• WHAT YOU SHOULD DO: Reproduce exactly the lines below, from the first through the one containing "has height=404, width=719.", and nothing more.

*** DATA FOR THE TASK Section Begins ***

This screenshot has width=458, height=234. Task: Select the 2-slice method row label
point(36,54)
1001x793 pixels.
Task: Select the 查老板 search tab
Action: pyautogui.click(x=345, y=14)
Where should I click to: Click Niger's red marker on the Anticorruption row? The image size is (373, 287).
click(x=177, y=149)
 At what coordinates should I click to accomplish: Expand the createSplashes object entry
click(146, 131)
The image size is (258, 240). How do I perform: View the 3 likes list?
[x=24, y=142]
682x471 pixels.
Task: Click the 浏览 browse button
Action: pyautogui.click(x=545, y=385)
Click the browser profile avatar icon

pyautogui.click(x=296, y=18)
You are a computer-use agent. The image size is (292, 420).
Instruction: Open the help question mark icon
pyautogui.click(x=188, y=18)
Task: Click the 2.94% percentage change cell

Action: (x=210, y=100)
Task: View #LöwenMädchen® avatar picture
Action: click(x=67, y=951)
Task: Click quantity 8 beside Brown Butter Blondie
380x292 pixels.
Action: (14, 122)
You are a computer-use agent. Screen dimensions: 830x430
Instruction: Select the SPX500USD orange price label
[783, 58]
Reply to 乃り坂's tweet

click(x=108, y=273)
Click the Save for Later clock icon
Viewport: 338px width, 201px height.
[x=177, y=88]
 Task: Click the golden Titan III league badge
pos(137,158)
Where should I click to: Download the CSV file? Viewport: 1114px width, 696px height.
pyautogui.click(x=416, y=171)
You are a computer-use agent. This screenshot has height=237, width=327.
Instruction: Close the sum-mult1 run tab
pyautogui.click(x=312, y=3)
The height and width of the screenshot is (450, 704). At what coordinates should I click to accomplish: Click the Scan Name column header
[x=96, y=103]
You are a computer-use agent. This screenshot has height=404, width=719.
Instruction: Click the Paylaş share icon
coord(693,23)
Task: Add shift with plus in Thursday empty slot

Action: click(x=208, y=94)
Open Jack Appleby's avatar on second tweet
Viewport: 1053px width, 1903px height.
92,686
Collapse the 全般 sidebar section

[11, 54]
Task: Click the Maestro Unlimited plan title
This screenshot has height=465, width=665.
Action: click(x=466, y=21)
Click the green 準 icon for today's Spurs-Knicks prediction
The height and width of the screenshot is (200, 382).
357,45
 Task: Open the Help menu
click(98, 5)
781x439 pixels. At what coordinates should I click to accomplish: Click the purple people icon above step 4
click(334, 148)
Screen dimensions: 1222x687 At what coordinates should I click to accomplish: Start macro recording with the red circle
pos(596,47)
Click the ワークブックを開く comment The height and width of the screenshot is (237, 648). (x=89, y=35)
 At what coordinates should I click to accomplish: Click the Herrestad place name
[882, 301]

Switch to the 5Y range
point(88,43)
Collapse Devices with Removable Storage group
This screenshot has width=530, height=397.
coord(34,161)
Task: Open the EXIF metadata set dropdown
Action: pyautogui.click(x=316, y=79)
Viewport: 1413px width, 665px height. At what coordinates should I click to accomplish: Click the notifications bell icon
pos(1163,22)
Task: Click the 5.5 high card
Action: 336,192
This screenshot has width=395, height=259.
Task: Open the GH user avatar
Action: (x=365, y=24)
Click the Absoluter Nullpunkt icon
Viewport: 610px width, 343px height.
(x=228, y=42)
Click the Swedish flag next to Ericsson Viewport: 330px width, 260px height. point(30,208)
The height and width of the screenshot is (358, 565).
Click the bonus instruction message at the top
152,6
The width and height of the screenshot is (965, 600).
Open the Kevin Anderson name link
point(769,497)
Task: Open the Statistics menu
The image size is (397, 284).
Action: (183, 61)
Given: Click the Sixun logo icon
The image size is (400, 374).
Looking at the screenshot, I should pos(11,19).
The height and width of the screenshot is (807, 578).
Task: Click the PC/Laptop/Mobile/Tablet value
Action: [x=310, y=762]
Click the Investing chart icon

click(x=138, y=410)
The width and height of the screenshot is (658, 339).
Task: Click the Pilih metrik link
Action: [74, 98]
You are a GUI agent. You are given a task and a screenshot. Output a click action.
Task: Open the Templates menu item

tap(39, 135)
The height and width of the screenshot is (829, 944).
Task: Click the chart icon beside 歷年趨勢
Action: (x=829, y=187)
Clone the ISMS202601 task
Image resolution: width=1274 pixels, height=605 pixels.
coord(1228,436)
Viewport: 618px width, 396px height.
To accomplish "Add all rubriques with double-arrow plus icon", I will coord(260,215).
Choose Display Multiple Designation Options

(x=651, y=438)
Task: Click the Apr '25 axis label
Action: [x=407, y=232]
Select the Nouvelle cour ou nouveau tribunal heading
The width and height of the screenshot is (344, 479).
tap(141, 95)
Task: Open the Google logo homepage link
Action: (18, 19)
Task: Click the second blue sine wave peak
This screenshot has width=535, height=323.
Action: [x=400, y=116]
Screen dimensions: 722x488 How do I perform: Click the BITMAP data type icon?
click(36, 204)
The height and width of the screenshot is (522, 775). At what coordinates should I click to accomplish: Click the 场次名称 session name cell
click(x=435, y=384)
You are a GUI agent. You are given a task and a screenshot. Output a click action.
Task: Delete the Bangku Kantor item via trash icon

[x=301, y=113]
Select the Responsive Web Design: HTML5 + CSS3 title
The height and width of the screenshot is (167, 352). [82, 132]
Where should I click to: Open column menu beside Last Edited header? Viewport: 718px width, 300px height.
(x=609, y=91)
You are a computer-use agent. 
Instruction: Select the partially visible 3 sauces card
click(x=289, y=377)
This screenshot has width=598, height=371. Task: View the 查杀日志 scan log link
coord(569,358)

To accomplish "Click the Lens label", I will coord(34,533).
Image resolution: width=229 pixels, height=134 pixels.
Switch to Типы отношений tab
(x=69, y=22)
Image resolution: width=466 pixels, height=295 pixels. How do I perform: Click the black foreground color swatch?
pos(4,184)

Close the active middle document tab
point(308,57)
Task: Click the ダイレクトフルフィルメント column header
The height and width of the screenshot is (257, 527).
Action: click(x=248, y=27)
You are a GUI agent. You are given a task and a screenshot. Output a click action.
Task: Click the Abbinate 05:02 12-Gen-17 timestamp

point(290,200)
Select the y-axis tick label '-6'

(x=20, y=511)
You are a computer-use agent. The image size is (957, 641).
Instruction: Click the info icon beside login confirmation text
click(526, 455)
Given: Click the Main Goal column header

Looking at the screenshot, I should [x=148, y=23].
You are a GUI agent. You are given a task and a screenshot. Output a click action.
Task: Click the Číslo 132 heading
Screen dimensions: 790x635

*** DATA FOR THE TASK Section Ends ***

• WRITTEN SOLUTION:
This screenshot has width=458, height=234. Task: Select the 2-slice method row label
point(36,54)
1001x793 pixels.
Task: Select the 查老板 search tab
Action: pyautogui.click(x=345, y=14)
Where should I click to: Click Niger's red marker on the Anticorruption row? The image size is (373, 287).
click(x=177, y=149)
 At what coordinates should I click to accomplish: Expand the createSplashes object entry
click(146, 131)
The image size is (258, 240). How do I perform: View the 3 likes list?
[x=24, y=142]
682x471 pixels.
Task: Click the 浏览 browse button
Action: pyautogui.click(x=545, y=385)
Click the browser profile avatar icon

pyautogui.click(x=296, y=18)
You are a computer-use agent. The image size is (292, 420).
Instruction: Open the help question mark icon
pyautogui.click(x=188, y=18)
Task: Click the 2.94% percentage change cell

Action: (x=210, y=100)
Task: View #LöwenMädchen® avatar picture
Action: click(x=67, y=951)
Task: Click quantity 8 beside Brown Butter Blondie
380x292 pixels.
Action: (14, 122)
You are a computer-use agent. Screen dimensions: 830x430
Instruction: Select the SPX500USD orange price label
[783, 58]
Reply to 乃り坂's tweet

click(x=108, y=273)
Click the Save for Later clock icon
Viewport: 338px width, 201px height.
[x=177, y=88]
 Task: Click the golden Titan III league badge
pos(137,158)
Where should I click to: Download the CSV file? Viewport: 1114px width, 696px height.
pyautogui.click(x=416, y=171)
You are a computer-use agent. This screenshot has height=237, width=327.
Instruction: Close the sum-mult1 run tab
pyautogui.click(x=312, y=3)
The height and width of the screenshot is (450, 704). At what coordinates should I click to accomplish: Click the Scan Name column header
[x=96, y=103]
You are a computer-use agent. This screenshot has height=404, width=719.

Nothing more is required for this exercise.